Mobile Phones

There are over 7 billion people in the world and now over 6 billion mobile subscribers. You may have heard that more people have cell phones than access to clean toilets.

How did it get here though? Watch this short naration of the history of cellphones below:

Tech History Ep 2: The History Of Cellphones: 6:32 min:

 

While we may believe that cell phones are a luxury, in developing countries phones are often a necessity.

Cell Phone Uses: People around the world are using their cell phones for a variety of purposes, especially for texting and taking pictures, while smaller numbers also use their phones to get political, consumer and health information. Mobile technology is also changing economic life in parts of Africa, where many are using cell phones to make or receive payments.
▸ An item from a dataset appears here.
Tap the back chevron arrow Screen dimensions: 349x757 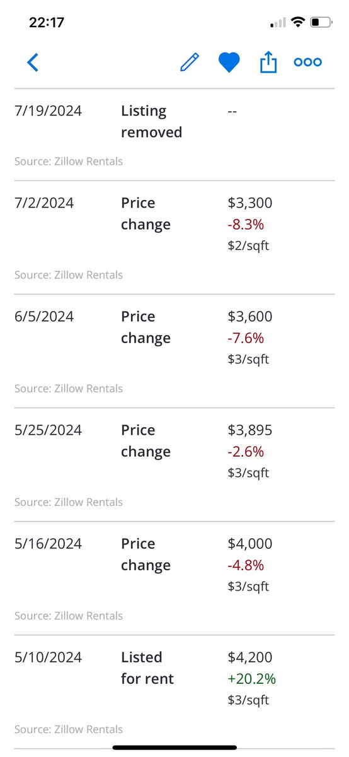point(33,62)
For example, 68% of Kenyans who own a cell phone say they regularly use it to make or receive payments.

Global Development Through Mobile Technology: 4:26 min:

 

Cell phones in developing countries: 2:23 min:

 

Interested in finding out more on how money is transferred in Kenya by phone? Click on the next link and watch the video (we couldn't embed it in this program) http://www.dw.de/cell-phones-and-development-start-up-boom-in-kenya/av-17279717

Cell phones, specifically smart phones, have an even better use for health purposes. This next article shows how phones can be used for Medical eye testing:http://globalnews.ca/news/1150649/battling-blindness-in-developing-countries-with-a-smartphone-app/

 

Quiz time!

Answer the questions below to see how much you know about cell phones and their history. Answers will be at the end.

1. Cooper made the first public wireless phone call walking along Sixth Avenue in New York City on 3 April 1973. But whom did he ring?
a. His wife
b. His boss
c. His rival

2. Ten years later the world's first commercial handheld mobile phone, dubbed the Brick, went on sale for an eye-watering $3,995. How much heavier than the world's thinnest 3G mobile was it?
a. Three times
b. Eleven times
c. Eighteen times

3. The first text message was sent by a 22-year-old engineer more than 20 years ago. What did it say?
a. Happy Easter
b. Merry Christmas
c. Hello world

4. The Nokia tune is arguably still the most recognised mobile ringtone. What's its origin?
a. A phrase from a 1902 composition
b. An oboe concerto by Handel
c. A computer-generated tune by Nokia

5. Philippe Kahn is credited with creating the first camera phone and transmitting the first publicly shared photo in 1997. What was the photo of?
a. His daughter
b. His dog
c. His hand

6. The most expensive telephone number sold at auction cost 10 million Qatari Riyals (then £1.46m; $2.75m). What was the number?
a. 11-11-11-11
b. 5537-8008
c. 666-6666

7. Many associate modern phones with apps. When is the OED's first recorded use of the word?
a. 1985
b. 1998
c. 2007

 

Answers

1. It was his rival, Joel Engel, who was head of research at Bell Labs and also committed to developing the first mobile phone.

2. It's 11 times. The Brick, a Motorola DynaTAC 8000X, weighed 785g (28oz) and measured a colossal 300 x 44 x 89mm (13 x 1.75 x 3.5in). According to the Guinness World Records, the world's thinnest 3G mobile phone, Samsung's Ultra Edition 8.4 Z370, weighed just 71g (2.5oz).

3. It's Merry Christmas. The first text message was sent by Neil Papworth on 3 December 1992. He sent Vodafone's Richard Jarvis the festive greeting on Jarvis's Orbitel 901 mobile phone.

4. It's a phrase from a 1902 composition by Spanish classical guitarist and composer Francisco Tarrega, called Gran Vals. At one point, it was estimated that the Nokia tune was heard about 1.8 billion times per day worldwide.

5. It's his newborn daughter, Sophie. The entrepreneur shared photos from the maternity ward where she was born with thousands of friends and associates around the world.

6. It's 666-6666. The number was bought by an anonymous Qatari bidder during a charity auction hosted by Qatar Telecom in Doha on 23 May 2006, according to Guinness World Records.

7. It's July 1985, when Info World wrote: "One step in that direction is Apple's recent beta testing of the new programming tools called Mac App." Apple launched its colourful iMacs in 1998, and the iPhone in 2007, which sent the word into the mainstream.